Pixel coordinate grounding data:

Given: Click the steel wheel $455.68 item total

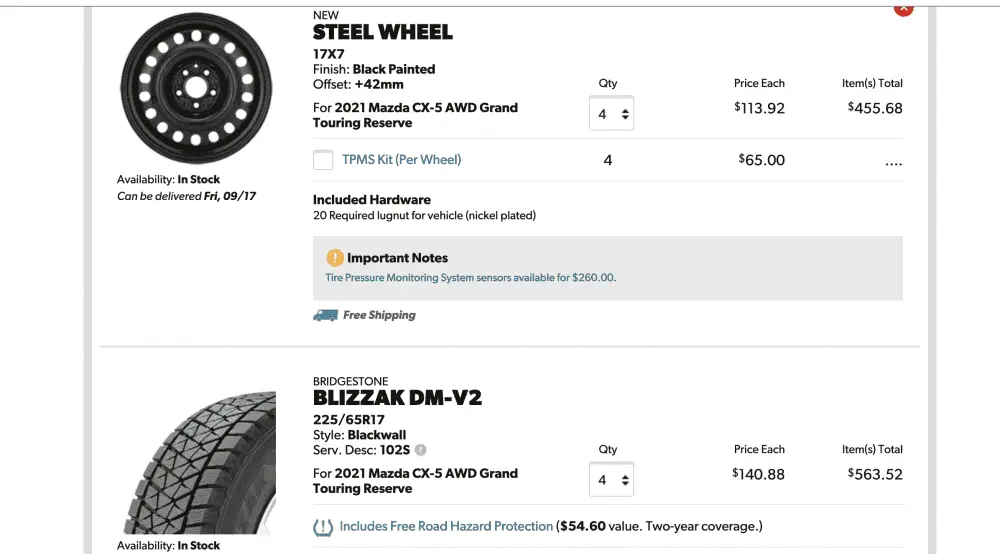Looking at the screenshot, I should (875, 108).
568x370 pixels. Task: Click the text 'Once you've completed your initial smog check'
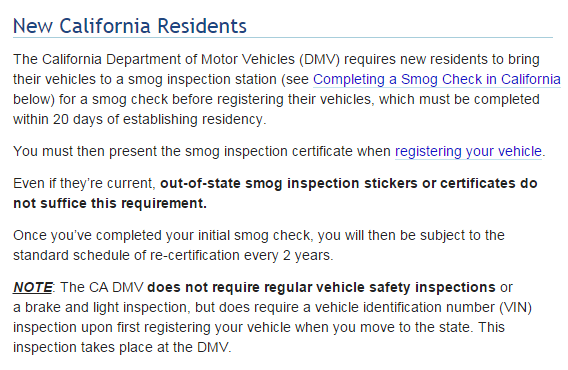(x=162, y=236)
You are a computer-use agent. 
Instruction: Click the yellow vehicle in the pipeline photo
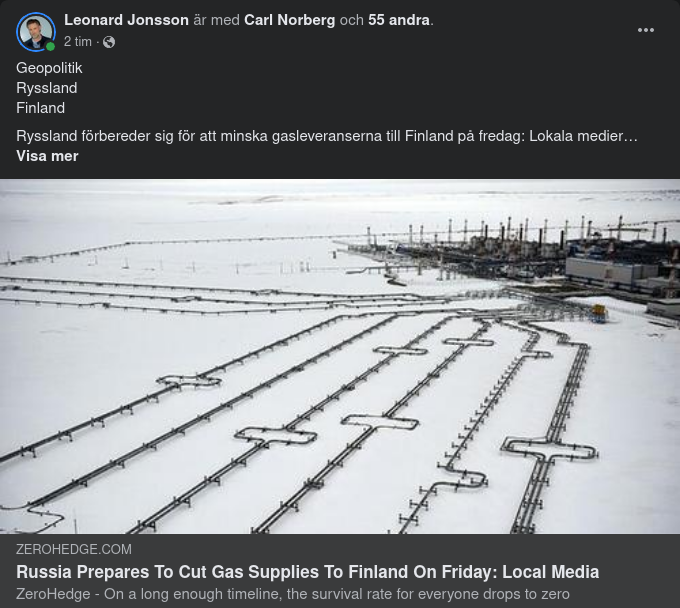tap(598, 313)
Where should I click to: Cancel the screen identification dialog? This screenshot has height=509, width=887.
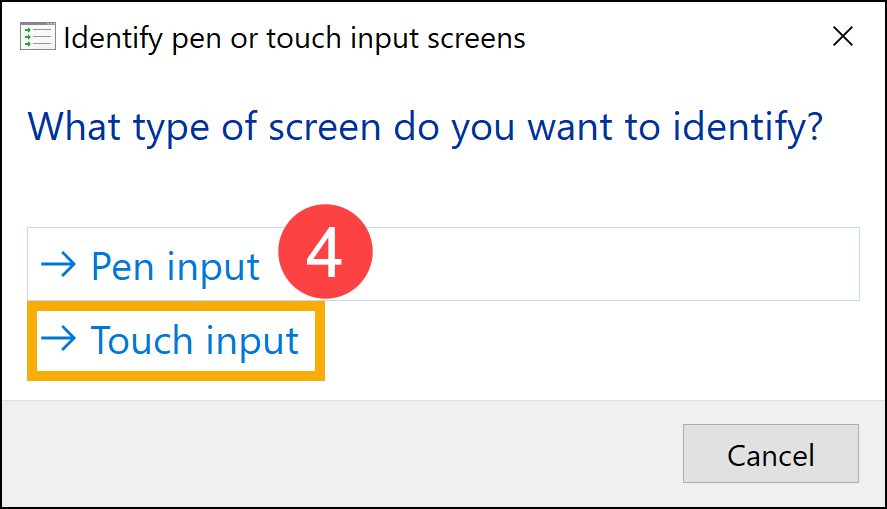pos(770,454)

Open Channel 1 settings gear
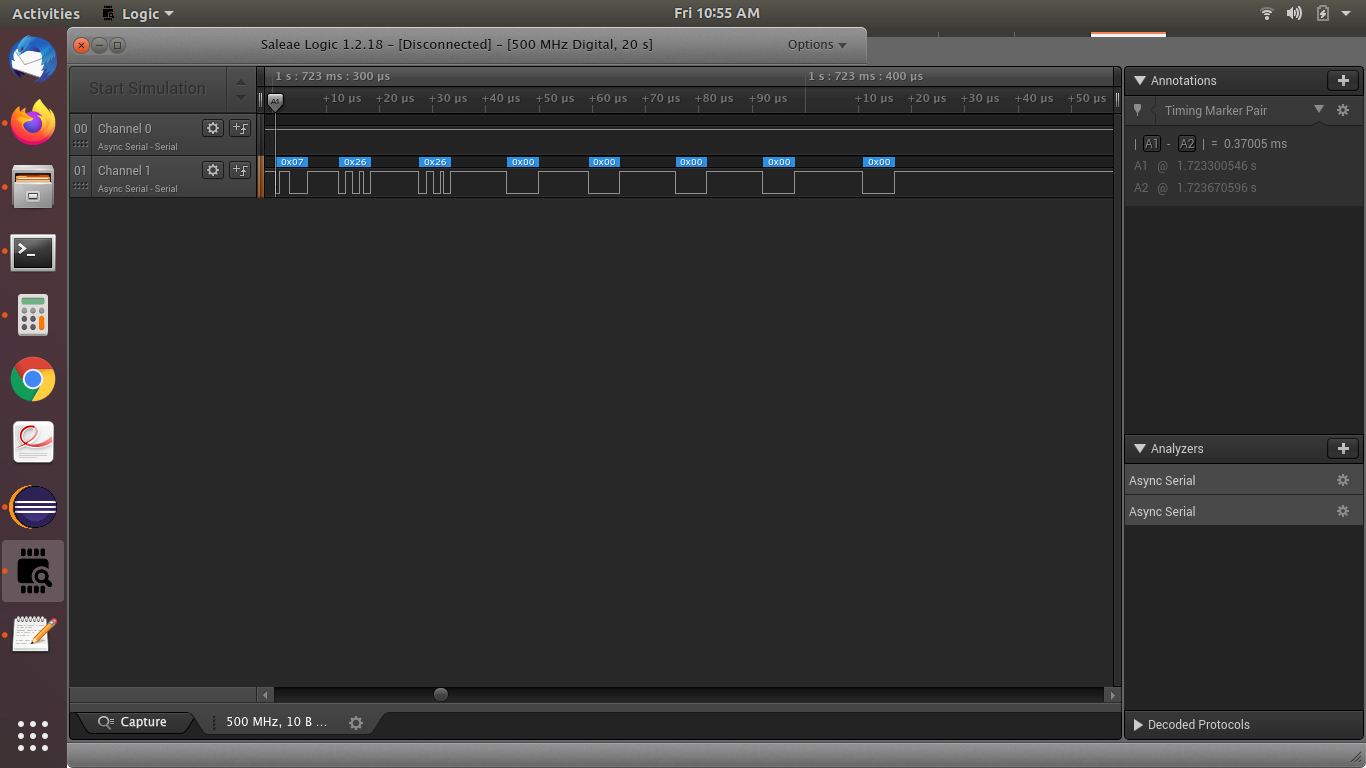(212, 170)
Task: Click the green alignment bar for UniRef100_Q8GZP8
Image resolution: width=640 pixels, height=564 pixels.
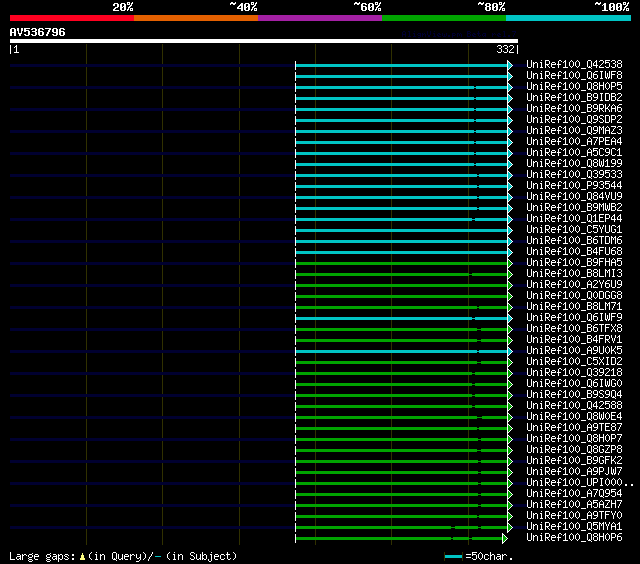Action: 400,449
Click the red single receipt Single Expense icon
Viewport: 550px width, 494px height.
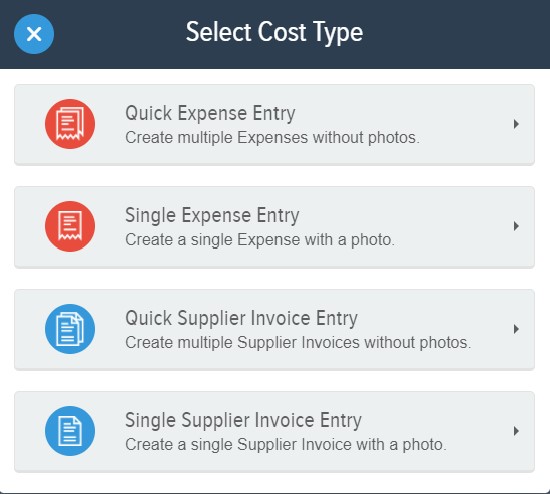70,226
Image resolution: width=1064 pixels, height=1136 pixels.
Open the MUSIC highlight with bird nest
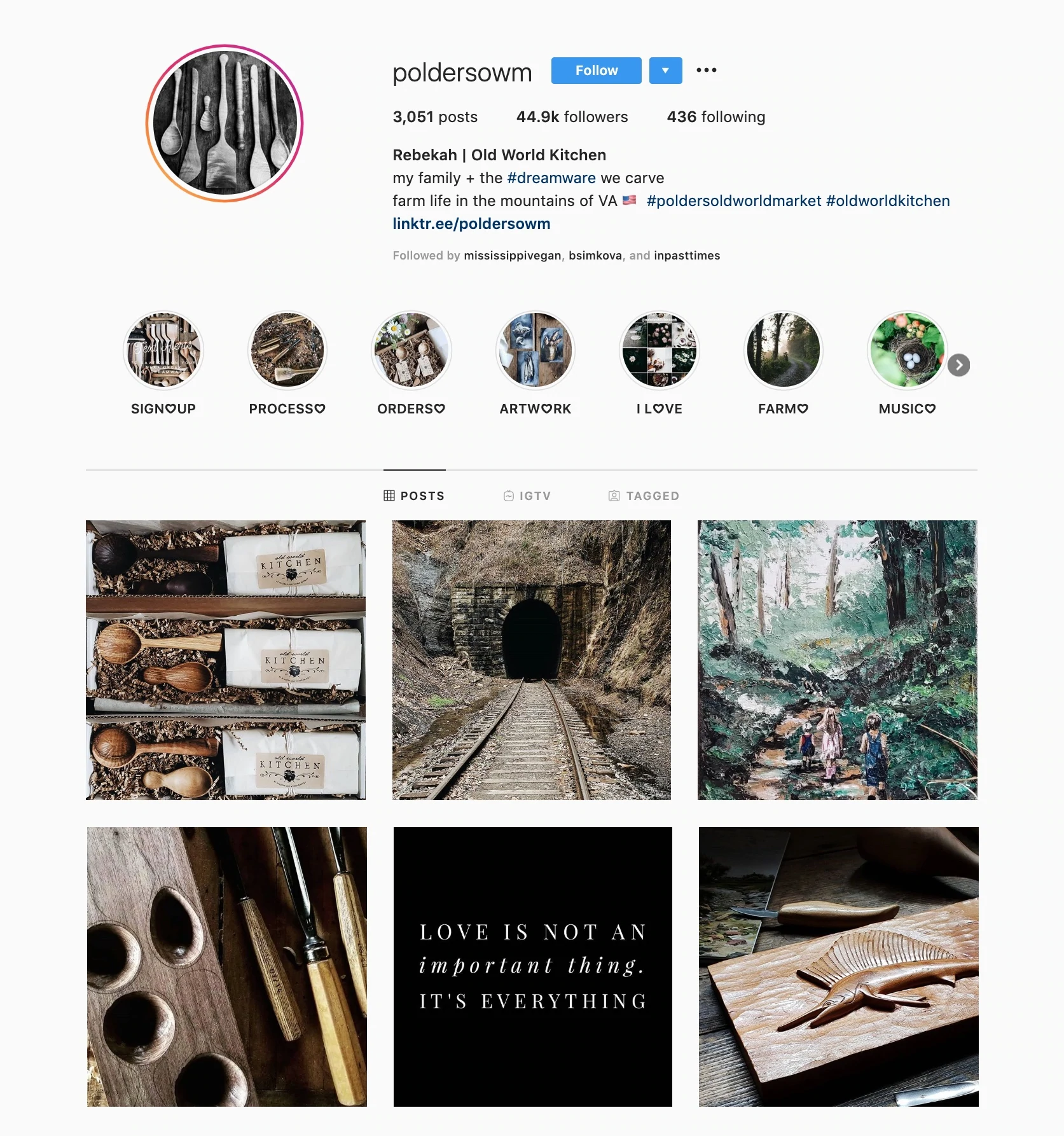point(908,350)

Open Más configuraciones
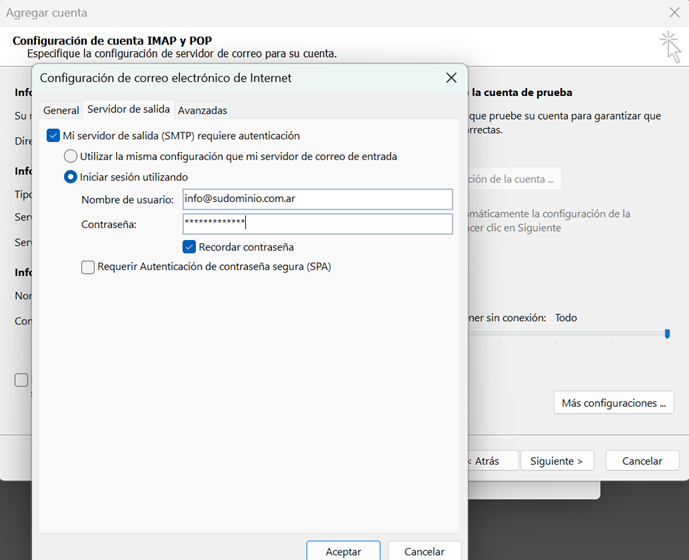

*Brief:* Please retype, exactly and with the pictures left out, the lines from the line containing "Where should I" through the last line of the records above.

*Final answer:*
Where should I click to: Cancel the screen identification dialog? This screenshot has height=509, width=887.
pos(770,454)

Open Channel 1 settings gear
(212, 170)
Task: Click the green alignment bar for UniRef100_Q8GZP8
Image resolution: width=640 pixels, height=564 pixels.
Action: 400,449
Click the red single receipt Single Expense icon
Viewport: 550px width, 494px height.
70,226
Image resolution: width=1064 pixels, height=1136 pixels.
Open the MUSIC highlight with bird nest
point(908,350)

Open Más configuraciones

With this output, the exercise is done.